= Amity–enmity complex =

Term introduced by Sir Arthur Keith

The amity–enmity complex theory was introduced by Sir Arthur Keith in his work A New Theory of Human Evolution (1948). He posited that humans evolved as differing races, tribes, and cultures, exhibiting patriotism, morality, leadership and nationalism. Those who belong are part of the in-group, and tolerated; all others are classed as out-group, and subject to hostility: "The code of enmity is a necessary part of the machinery of evolution. He who feels generous towards his enemy... has given up his place in the turmoil of evolutionary competition."
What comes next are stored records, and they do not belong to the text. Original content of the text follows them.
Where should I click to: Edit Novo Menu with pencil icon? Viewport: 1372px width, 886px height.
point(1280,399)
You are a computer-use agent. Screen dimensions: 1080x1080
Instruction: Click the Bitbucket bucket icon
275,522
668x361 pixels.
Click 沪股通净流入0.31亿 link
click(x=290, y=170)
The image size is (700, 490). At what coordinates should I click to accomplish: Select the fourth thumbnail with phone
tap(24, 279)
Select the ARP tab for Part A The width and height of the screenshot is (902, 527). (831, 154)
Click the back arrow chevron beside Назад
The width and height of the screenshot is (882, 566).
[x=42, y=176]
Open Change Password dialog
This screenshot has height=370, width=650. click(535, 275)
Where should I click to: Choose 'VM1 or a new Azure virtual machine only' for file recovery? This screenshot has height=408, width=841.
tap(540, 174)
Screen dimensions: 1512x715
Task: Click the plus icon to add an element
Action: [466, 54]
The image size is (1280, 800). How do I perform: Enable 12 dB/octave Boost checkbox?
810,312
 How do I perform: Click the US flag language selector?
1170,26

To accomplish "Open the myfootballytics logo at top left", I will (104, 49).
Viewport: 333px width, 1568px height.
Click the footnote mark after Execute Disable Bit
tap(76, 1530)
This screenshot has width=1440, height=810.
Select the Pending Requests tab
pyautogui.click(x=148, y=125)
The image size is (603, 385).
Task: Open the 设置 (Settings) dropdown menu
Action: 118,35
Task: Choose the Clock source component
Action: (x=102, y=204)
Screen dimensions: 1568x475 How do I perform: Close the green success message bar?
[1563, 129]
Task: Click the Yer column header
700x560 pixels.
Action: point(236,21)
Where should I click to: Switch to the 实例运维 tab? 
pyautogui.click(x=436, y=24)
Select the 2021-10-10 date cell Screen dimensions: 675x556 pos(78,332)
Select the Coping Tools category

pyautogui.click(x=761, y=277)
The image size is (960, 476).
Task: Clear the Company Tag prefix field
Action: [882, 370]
Conscience in humans evolved a duality: to protect and save friends, and also to hate and fight enemies. Keith's work summarized earlier opinions on human tribalism by Charles Darwin, Alfred Russel Wallace, and Herbert Spencer.

==Case studies==

1. United States; racial segregation: Keith suggested that racial segregation imposed by Jim Crow laws was a 'vast experiment' in which ten million “coloreds” were 'marked off (in 1948) from the rest by a frontier as sharply defined and jealously guarded as the frontiers of a kingdom'.
2. Apartheid in South Africa: White 'dominance' was 'deeply seated in the primitive organization of the Human brain.' Keith alleged that Boer and British settlers both agree 'there is an impassable frontier between them and the native races of Africa and Asia'.
3. Jews in Europe: 'The Jews maintain a racial frontier (in 1948), such as dominant races surround themselves with; they carry themselves as if racially distinct...the Jewish frontier may be strengthened by the faith which is (sic) the standard of the race.' Keith alleged that Jews had a 'dual code; conduct towards their fellows is based on amity, that to all outside their circle is based on enmity. The use of the dual code is the mark of an evolving race.'
4. The Indian caste system.
5. The dhimmi status imposed on non-muslims in areas submitted to islamic law.
6. Peter Corning cites: Shia versus Sunni, Catholic versus Protestant, the American Civil War and World War I as further examples of this 'syndrome'.

==Disruption==
The amity–enmity complex maintains 'tribal spirit' and thus unity, of the community, 'as long as personal contact between its members is possible.' If the community grows beyond this limitation, then disruption, swarming and disintegration occur. Modern mass communication enables communities 'of 100 million' to remain intact.

==Cyclical effect==
Keith expressed regret that this phenomenon, which explains so much, had not become common knowledge: "[W]e eternally experience the misery... of each new manifestation of the complex, then invent some new 'ism' to categorize this behavior as an evil, dealing with a common behavioral trait piecemeal [instead of] finally grasping and understanding the phenomenon."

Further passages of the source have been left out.